■ EXERCISE REQUIREMENTS:
Word for word, quote the lines from the one containing "How do I perform: Click" to the end of the entries below, including both. Leave pictures out.

■ EXCERPTED DATA:
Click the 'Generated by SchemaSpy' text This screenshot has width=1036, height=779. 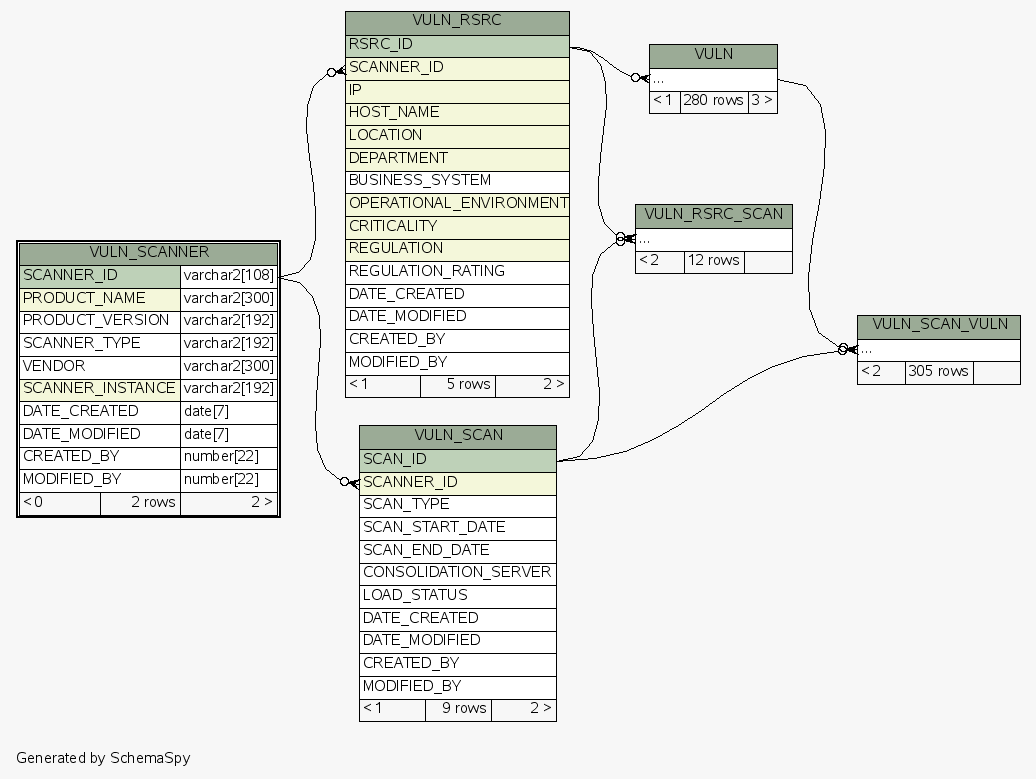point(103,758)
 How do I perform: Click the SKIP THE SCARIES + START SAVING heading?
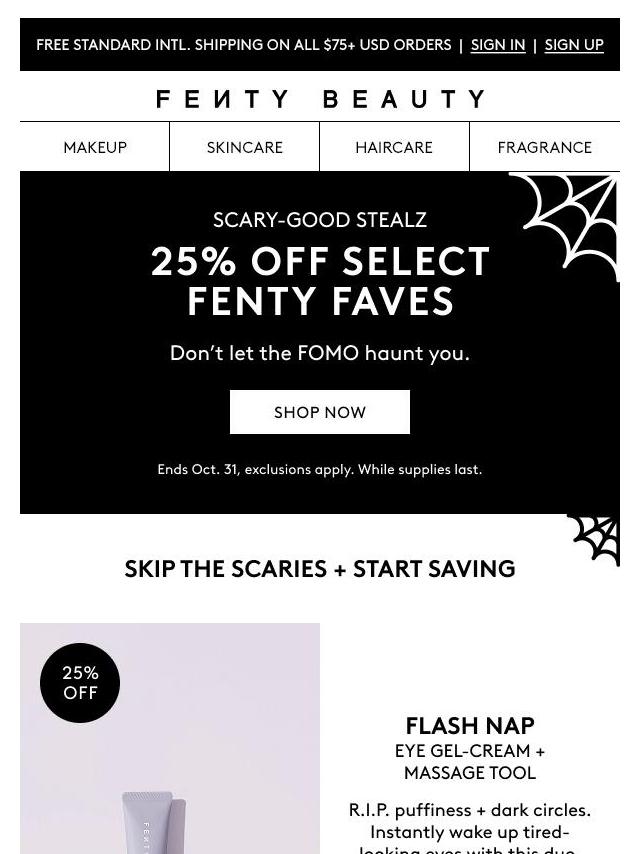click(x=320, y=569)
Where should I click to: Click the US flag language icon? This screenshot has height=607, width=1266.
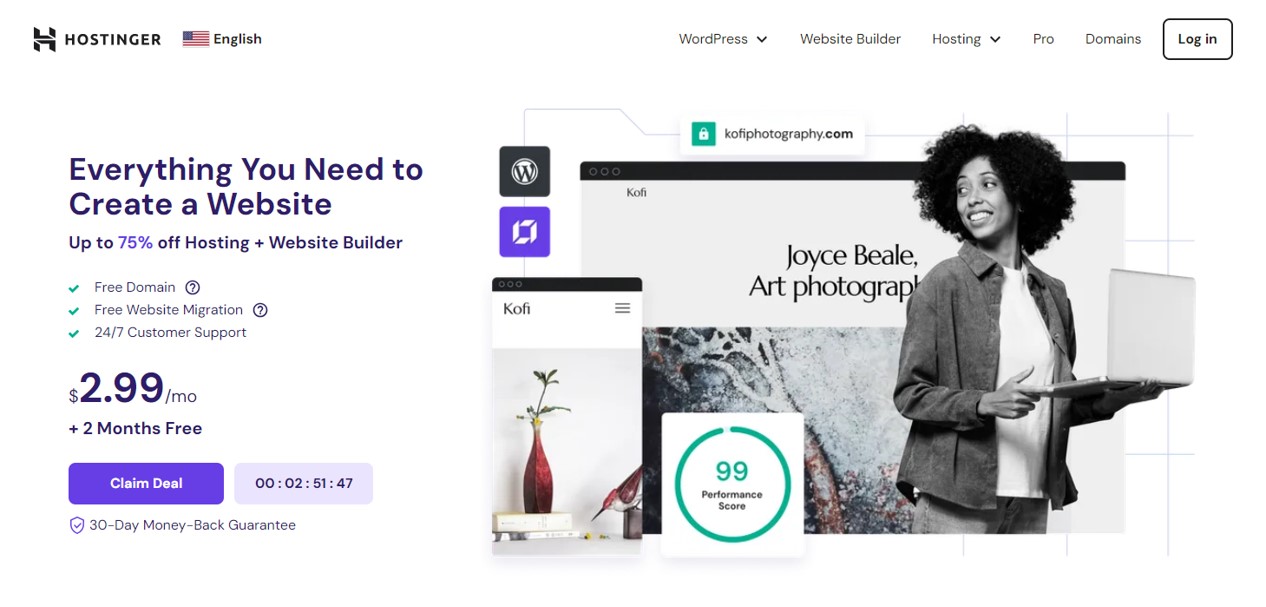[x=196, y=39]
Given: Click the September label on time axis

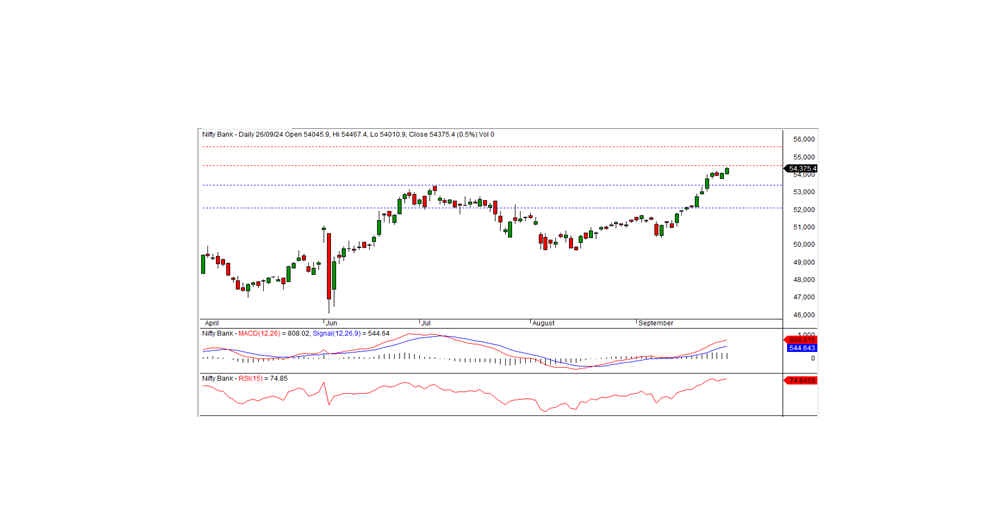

■ RESPONSE TO THIS TASK:
 How do I perform: Click the SKIP THE SCARIES + START SAVING heading?
click(x=320, y=569)
Where should I click to: Click the US flag language icon? This screenshot has height=607, width=1266.
[x=196, y=39]
Given: Click the September label on time axis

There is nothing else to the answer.